Reading text:
__________________________________________________

I'm starting to think Robert Culp is an unappreciated actor. He's got an interesting presence, a kind of wounded machismo, like a tough guy who's gone on an inner journey and discovered his feminine side, and it scares him. In A Name For Evil, he never seems entirely comfortable, either in his skin or in his social role, but is always trying to hide and/or contain this discomfort.
Which means he's perfect as Bob in Bob & Carol & Ted & Alice, as a documentary filmmaker who, along with his wife Carol (Natalie Wood), finds himself transformed (or so he thinks) by a New Agey resort into a more open, honest, and loving human being. Meaning: he and his wife are open to having affairs without the attendant jealousy or anger. Culp is terrific; we never believe that he totally buys what he's learned at the resort, but rather that he believes he believes. When they rejoin their closest friends Ted (Elliott Gould) and Alice (Dyan Cannon) after the retreat, their new attitudes (everything is "beautiful" to them) clash with their friends' neuroses, setting into motion a series of seriocomic episodes and epiphanies.
I'm not sure that "seriocomic" is the right word here; that indicates to me an alternating sequence of serious and funny scenes. What Mazursky does, to his credit, is let the viewer decide what's funny and what isn't. There are very few straight gags or one-liners; instead, the film is structured into a handful of very long scenes, each filled with awkward moments between characters that shift instantaneously from painful to funny and back again, like a ray of dramatic light that changes from a tragic particle to comedy wave. It's emotional slapstick, watching Gould trying to get Cannon to have sex with him (she's upset upon learning about Culp's affair) or Culp as he bends over backward, against his natural instincts, to treat his wife's extramarital lover with kindness and respect.
Make no mistake, however; this is definitely a Hollywood film. The ending, a rip of 8 1/2 that's a welcome departure from the naturalism of the previous hundred minutes, is also an attempt to leave on a positive note. The previous scene may have changed the relationships between the four characters for good, but we aren't privy to what those changes are, just an exhortation for the audience to find and hold onto love.
Yet while the film is a sitcom by Cassavetian standards (at times, it feels like a Hollywood reaction to Faces), it's arty and European by mainstream ones. I like how Mazursky sneaks in certain visuals from the resort (the group hugs, the beating of pillows, the intense eye contact) into this quartet's upper-class world. Interestingly, though (at least coming from the director of Down and Out in Beverly Hills), class isn't addressed here; these are rich people, with maids and giant swimming pools, and it doesn't seem like much is made of the fact that they have the money to be this self-indulgent.
(Confidential to "M": Thanks for recommending this. It did help with the script, even though I gave up on that draft after three days. [That's another story.] It has exactly the right kind of tone I'm searching for and have yet to achieve. What was most interesting, of course, was that the character in Gould's story has the same name as my main character. That was a weird coincidence.)

__________________________________________________

Data segment:
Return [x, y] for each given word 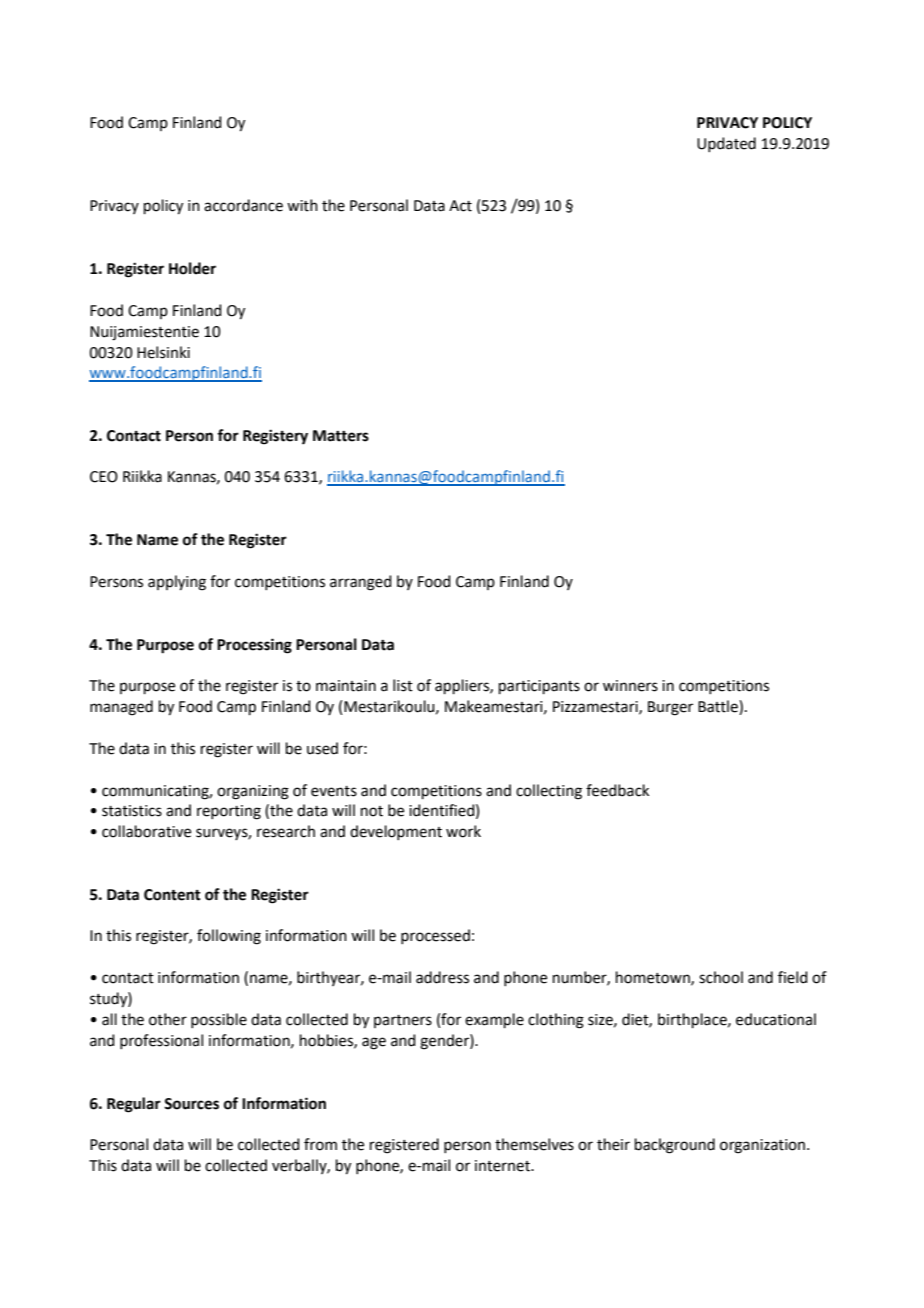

__________________________________________________

Task list:
1. List every film title that the film review mentions.
2. Copy the passage of the film review word for word, starting at "Make no mistake, however;" and ending at "hold onto love.".

In response:
1.
A Name For Evil
Bob & Carol & Ted & Alice
8 1/2
Faces
Down and Out in Beverly Hills

2.
Make no mistake, however; this is definitely a Hollywood film. The ending, a rip of 8 1/2 that's a welcome departure from the naturalism of the previous hundred minutes, is also an attempt to leave on a positive note. The previous scene may have changed the relationships between the four characters for good, but we aren't privy to what those changes are, just an exhortation for the audience to find and hold onto love.